==== TRECHO FORNECIDO ====

Câmara ignora povo e aprova concessão do Dmae em Porto Alegre
Mesmo com rejeição popular, maioria governista entrega parte do serviço de água e saneamento à iniciativa privada; Roberto Robaina (PSOL) diz que recorrerá ao BNDES para impedir privatização
Foto: Fernando Antunes/CMPA
Em uma noite marcada por protestos e resistência popular, a Câmara Municipal de Porto Alegre aprovou, nesta quinta-feira (23), por 21 votos a 14, o Projeto de Lei do Executivo 28/25, que autoriza a concessão parcial do Departamento Municipal de Água e Esgotos (Dmae) à iniciativa privada. A medida, considerada um primeiro passo para a privatização do serviço, foi imposta pela base do prefeito Sebastião Melo (MDB) mesmo diante da clara rejeição da população.
A oposição, composta por parlamentares do PSOL, PT, PCdoB e PDT, lutou até o fim para barrar a proposta. Um substitutivo que preservava o caráter público do Dmae chegou a ser apresentado, mas foi derrotado pela maioria governista. Como denunciou o vereador Roberto Robaina (PSOL):
“É um grave erro, um prejuízo para Porto Alegre, mas ainda em que ter o processo de privatização. Nós vamos cobrar que o BNDES não autorize essa privatização. Nisso tem importância o governo federal. Não vamos aceitar essa entrega.”
O vereador Robaina já havia alertado que “há um interesse econômico em ocupar esse mercado que é um mercado altamente lucrativo” e que esse interesse está movendo a base do prefeito Sebastião Melo.
A voz das ruas silenciada
Desde as primeiras horas do dia, servidores do Dmae, municipários, sindicalistas e movimentos sociais ocuparam o entorno e as galerias da Câmara. Do lado de fora, o Sindicato dos Municipários de Porto Alegre (Simpa) instalou um telão para transmitir a sessão, enquanto os gritos de “água é um direito, não mercadoria” ecoavam sem trégua.

==== LINHAS FORNECIDAS ====

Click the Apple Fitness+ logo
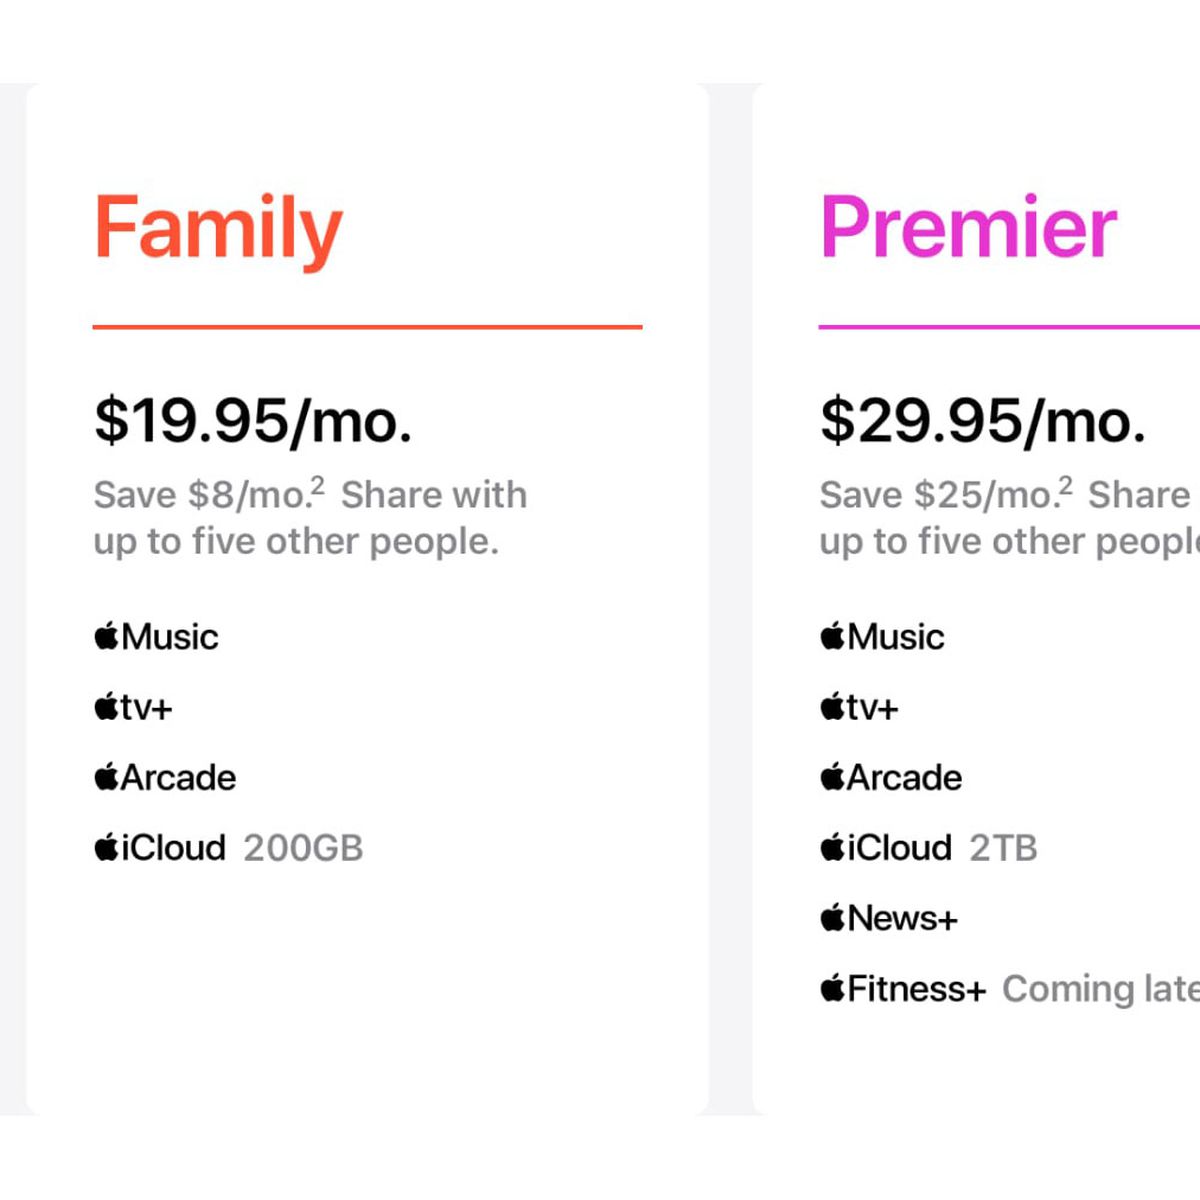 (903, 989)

====
==== LINHAS FORNECIDAS ====

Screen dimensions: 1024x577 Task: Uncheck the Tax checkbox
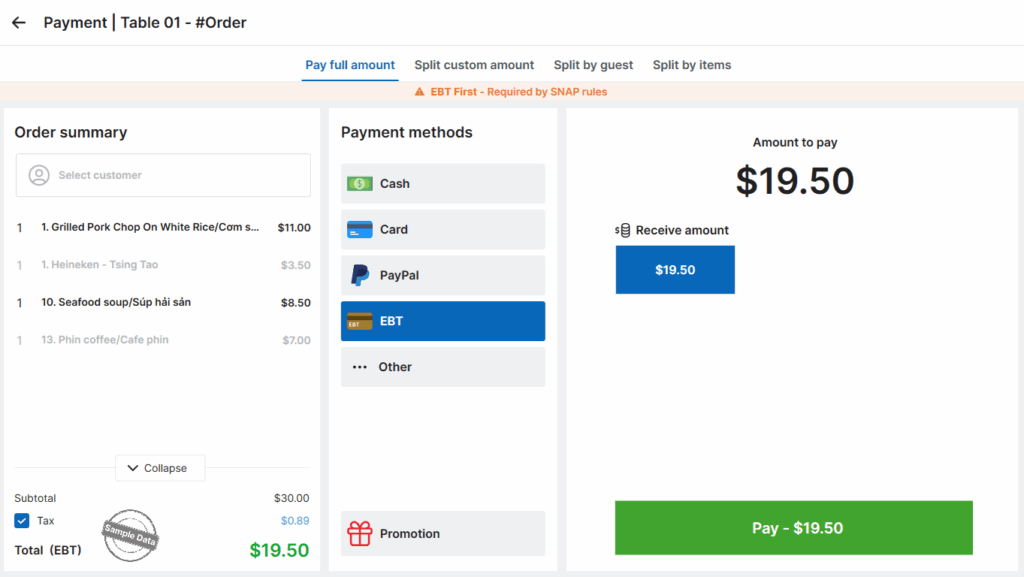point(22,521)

====

* [CONJUNTO DE TAREFAS]
A. Liste os partidos que, segundo a reportagem sobre a concessão do Dmae, compunham a oposição na Câmara.
B. Dê seguimento à reportagem sobre a votação da concessão do Dmae, começando logo após a última frase apresentada.

* [RESPOSTAS POR TAREFA]
A. PSOL, PT, PCdoB e PDT.

B.
O plebiscito popular e as 17 audiências públicas realizadas sobre o tema já haviam mostrado a vontade da cidade: a maioria absoluta da população se manifestou contra a entrega do Dmae. Ainda assim, a base do governo escolheu ignorar a voz das ruas.
“O que se aprovou hoje é um ataque direto ao direito à água pública, de qualidade e com tarifa justa”, afirmou o Simpa, em nota conjunta com o Cores Dmae.
Cenas de truculência que chocaram a cidade
Na sessão de 15 de outubro, quando o projeto estava em pauta, ocorreram graves atos de violência por parte da Guarda Municipal de Porto Alegre (GMP) contra vereadores de oposição e manifestantes. Foi registrado o uso de balas de borracha, gás lacrimogêneo e spray de pimenta.
A nota da oposição afirmou: “Durante a sessão … manifestantes foram impedidos de acessar o plenário para acompanhar o debate público.” Entre os feridos, quatro vereadores.
A ação foi ordenada por agentes da ROMU, subordinados à Secretaria Municipal de Segurança, por determinação da presidente da Câmara, Comandante Nádia (PL).
O episódio constrangeu a institucionalidade democrática de Porto Alegre: o prefeito Melo determinou abertura de inquérito, mas a oposição exige punição, responsabilização política e renúncia da presidência da casa.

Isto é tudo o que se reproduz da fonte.